Put the records from the line with "At what (x,y)" to the line with "Looking at the" into a JSON list of strings, one string per line, skipping blank lines. Leave the pictures out of the answer.

_SUPPLIED RECORDS:_
** Start **

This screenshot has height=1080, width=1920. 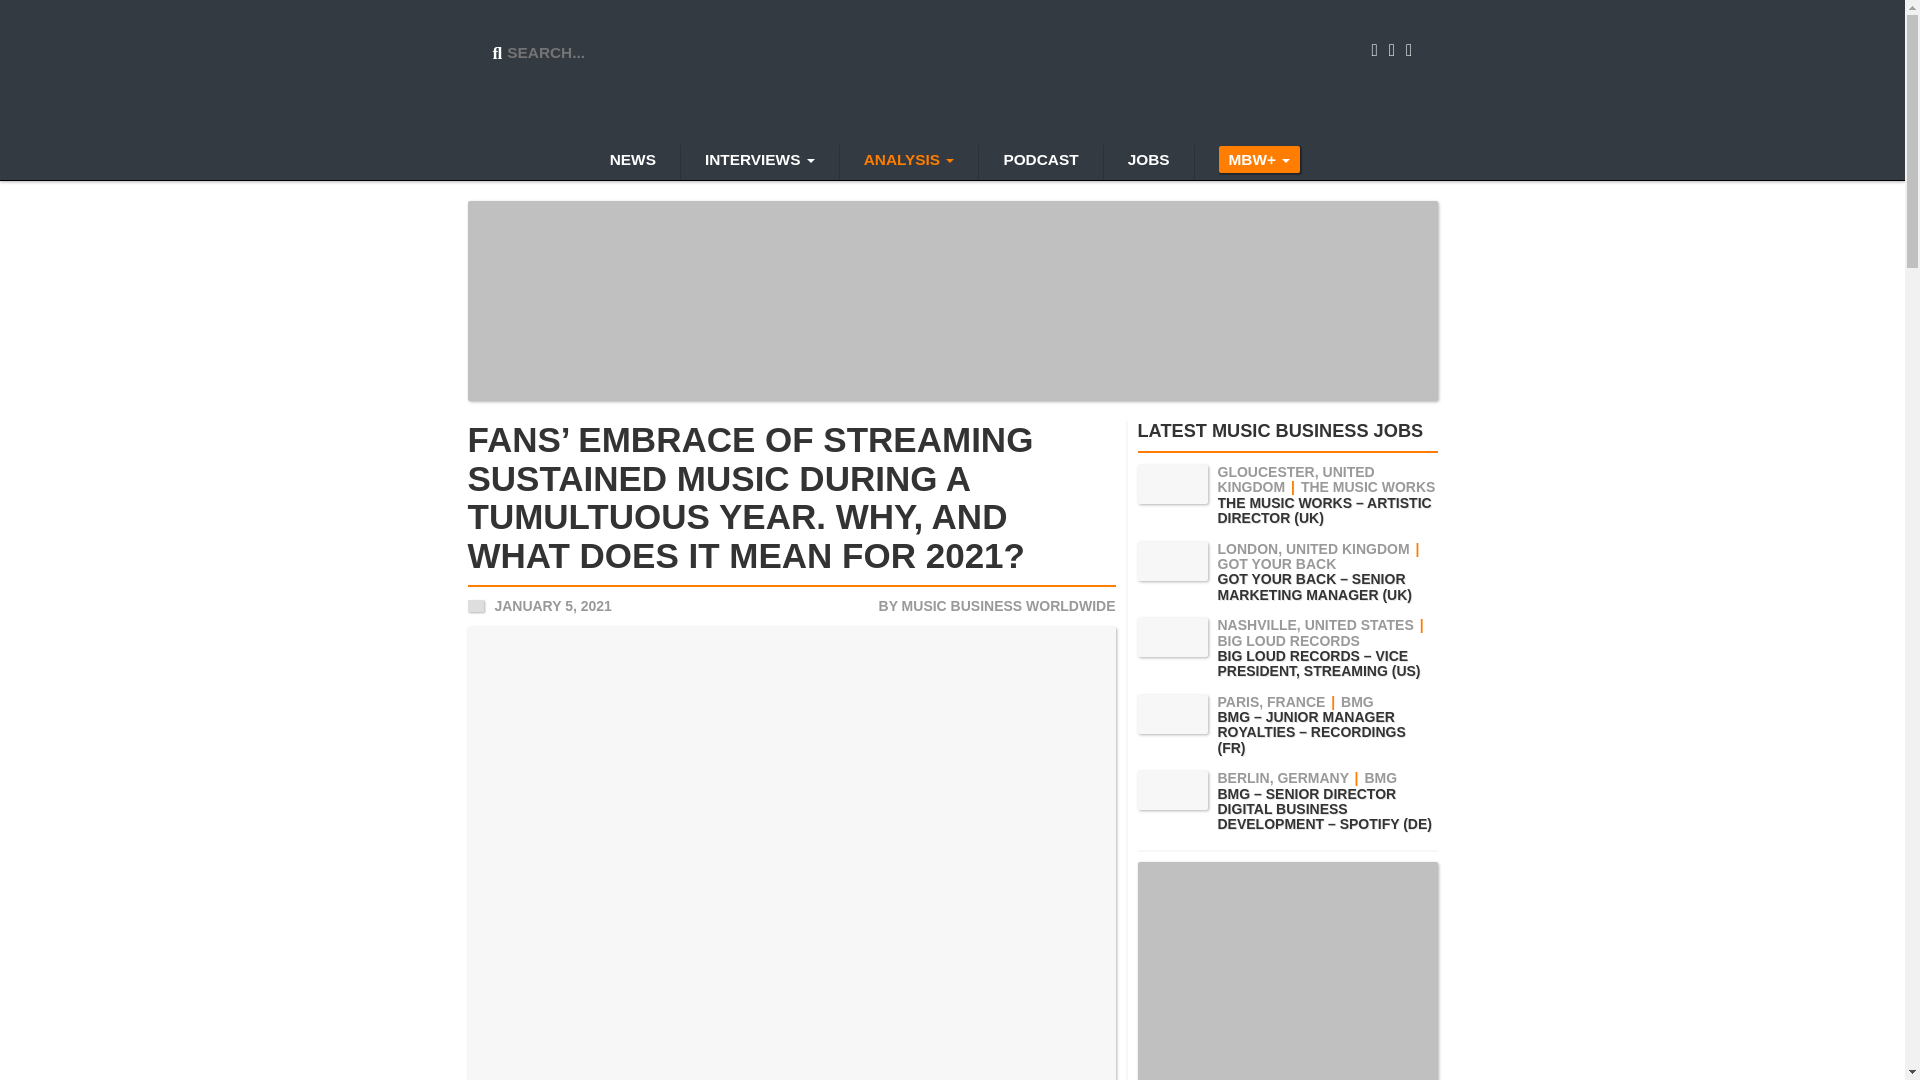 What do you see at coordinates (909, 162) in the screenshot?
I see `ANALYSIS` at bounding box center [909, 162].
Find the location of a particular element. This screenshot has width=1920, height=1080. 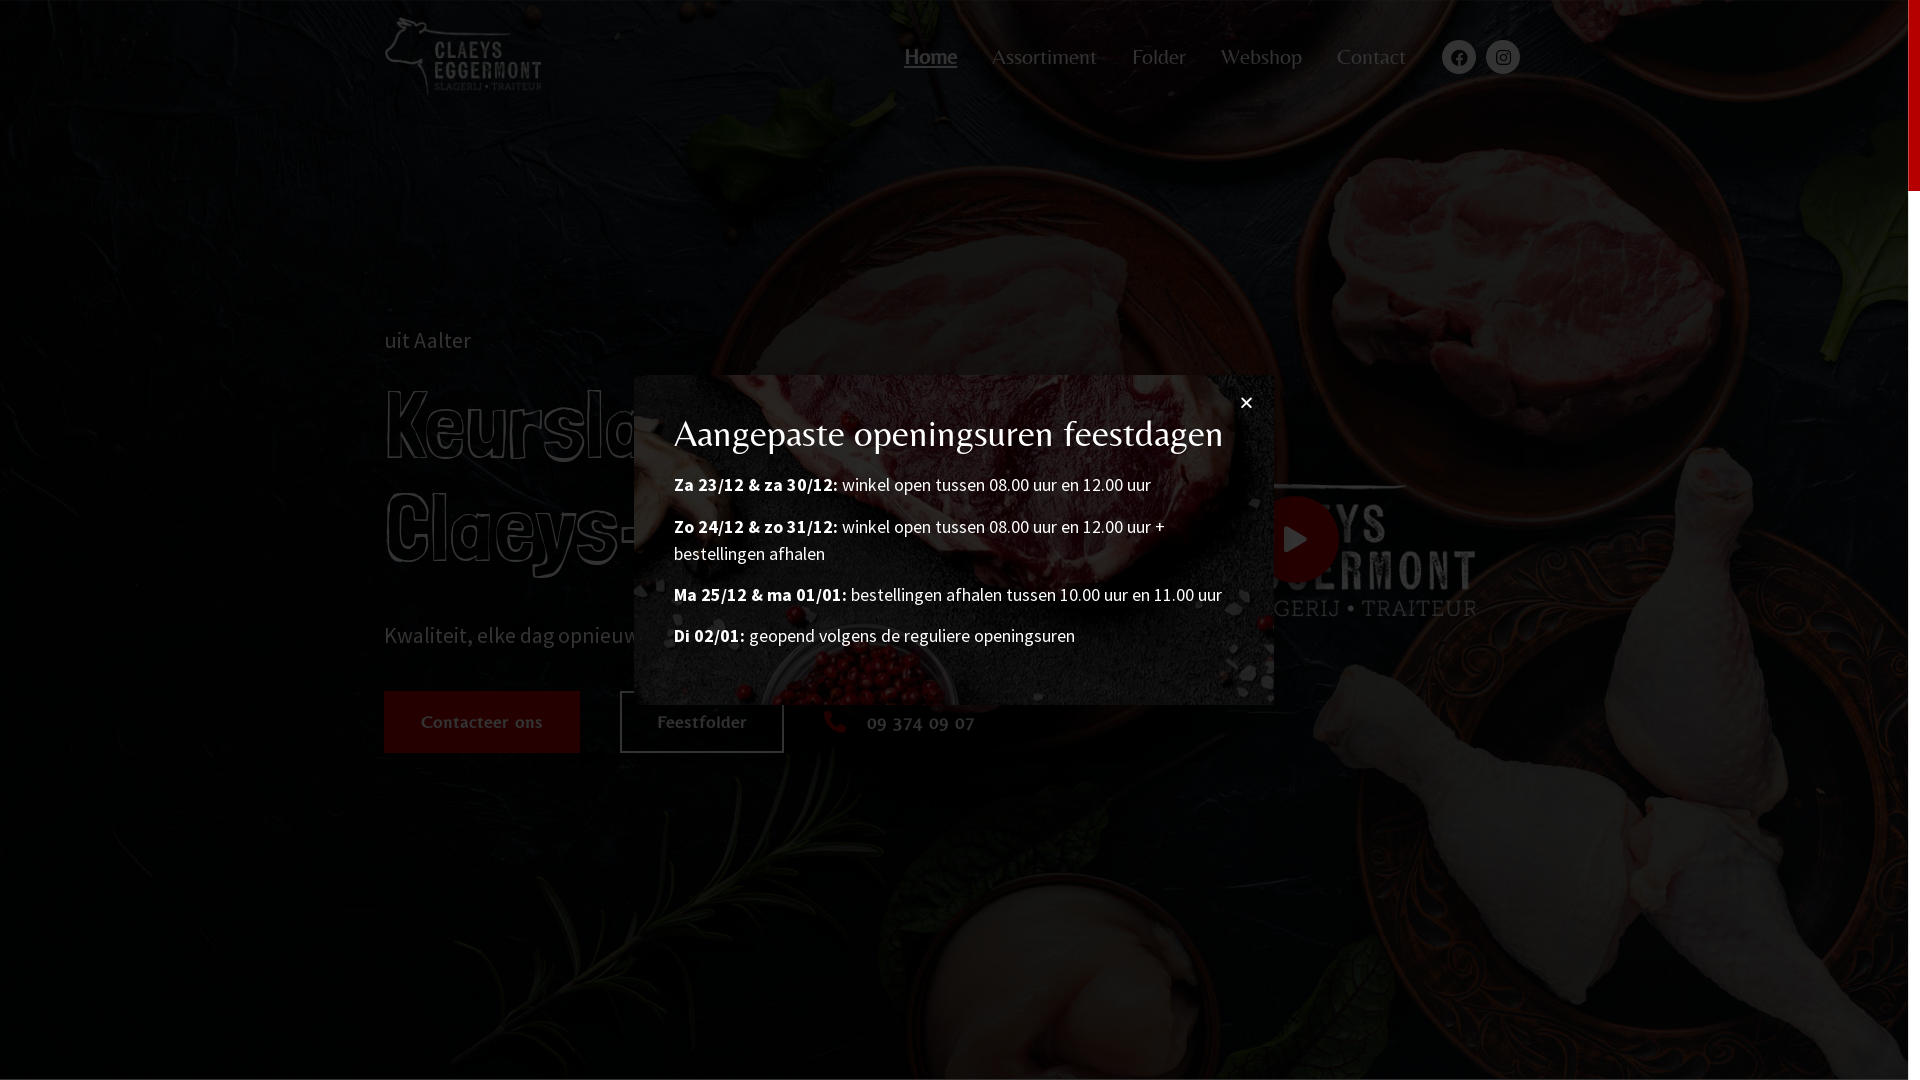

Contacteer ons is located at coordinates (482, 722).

** End **
** Start **

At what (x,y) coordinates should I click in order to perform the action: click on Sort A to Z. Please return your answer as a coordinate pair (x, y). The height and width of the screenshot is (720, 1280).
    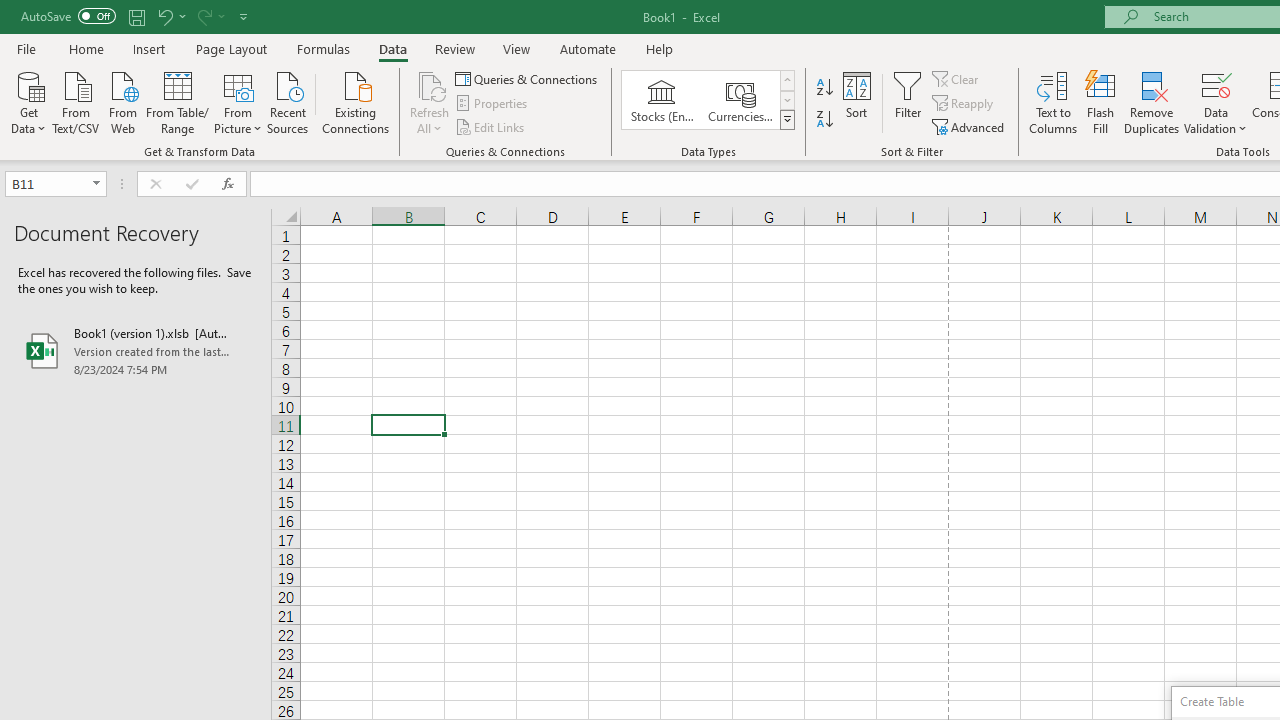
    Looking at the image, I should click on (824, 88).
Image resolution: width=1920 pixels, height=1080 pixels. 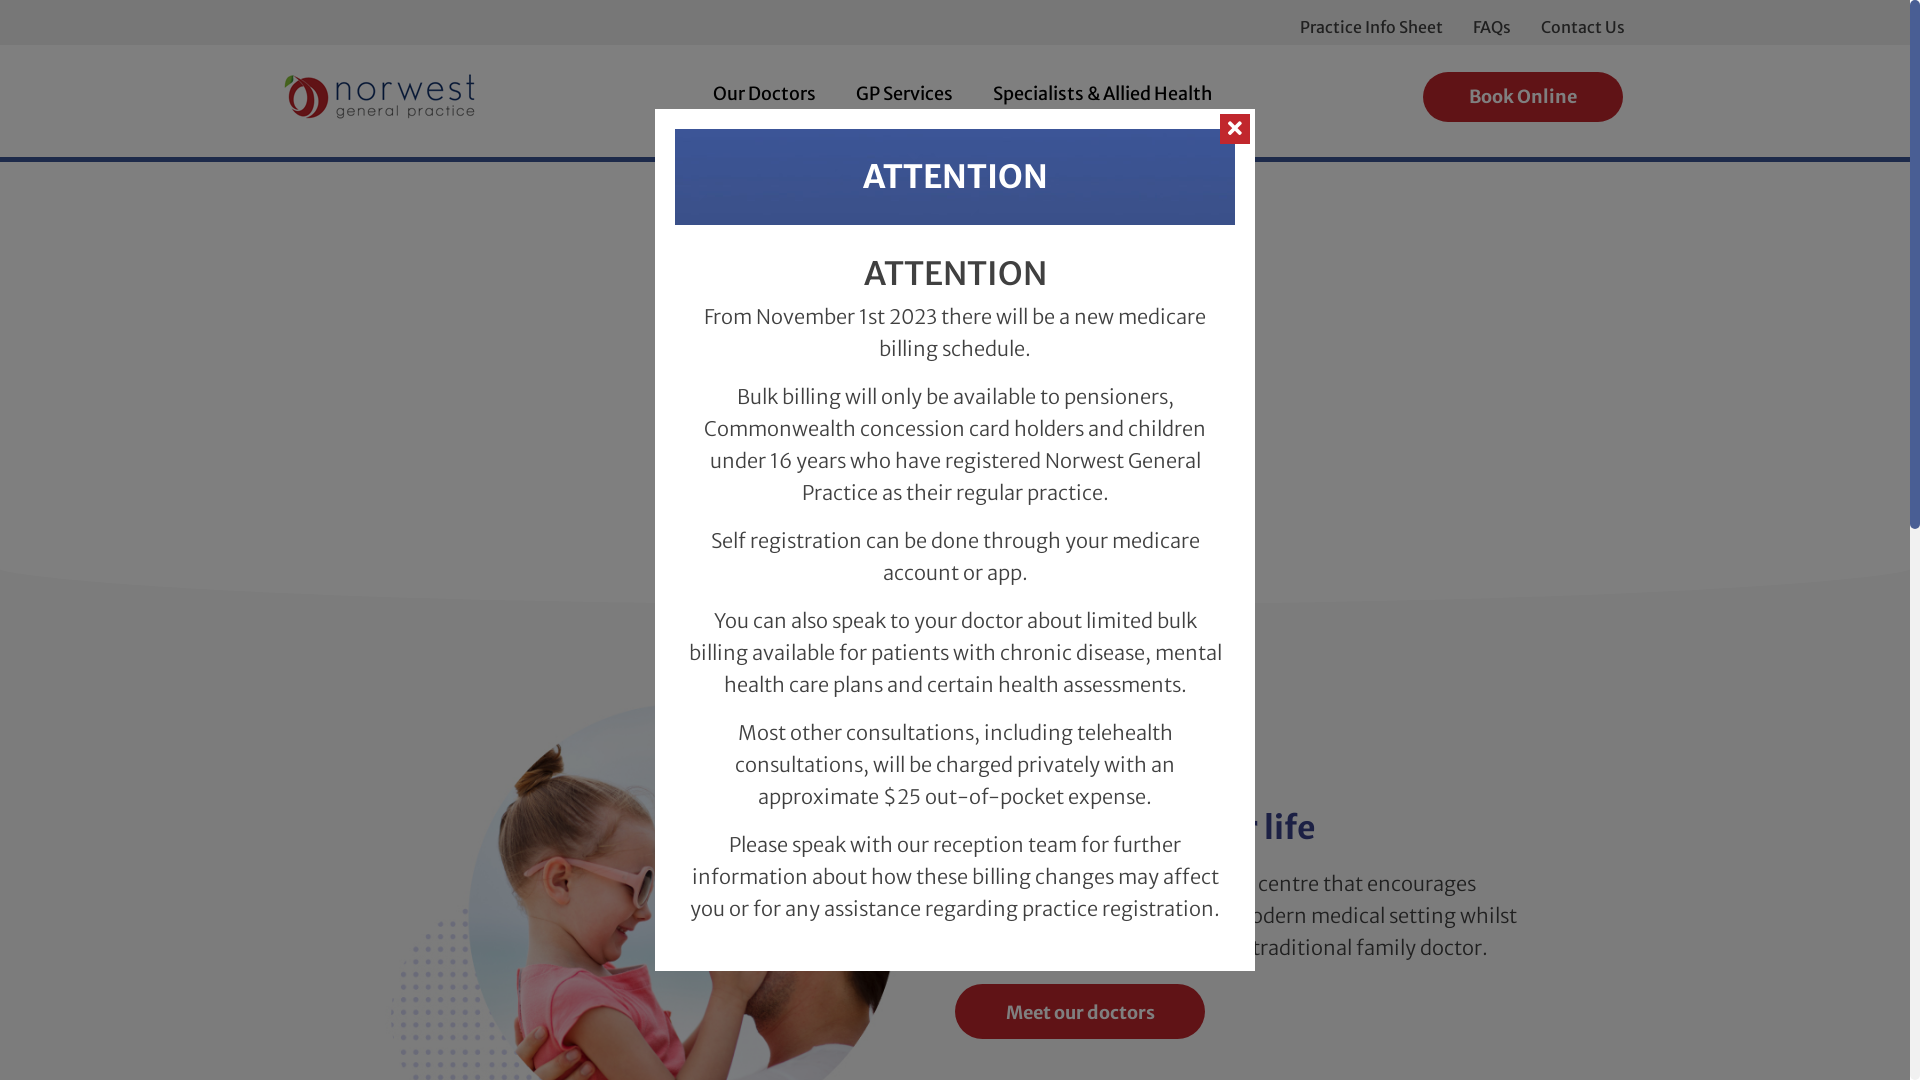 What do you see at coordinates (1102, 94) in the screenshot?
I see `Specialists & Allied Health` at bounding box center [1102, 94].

** End **

_SOLUTION TO THIS TASK:_
[
  "At what (x,y) coordinates should I click in order to perform the action: click on Sort A to Z. Please return your answer as a coordinate pair (x, y). The height and width of the screenshot is (720, 1280).",
  "    Looking at the image, I should click on (824, 88)."
]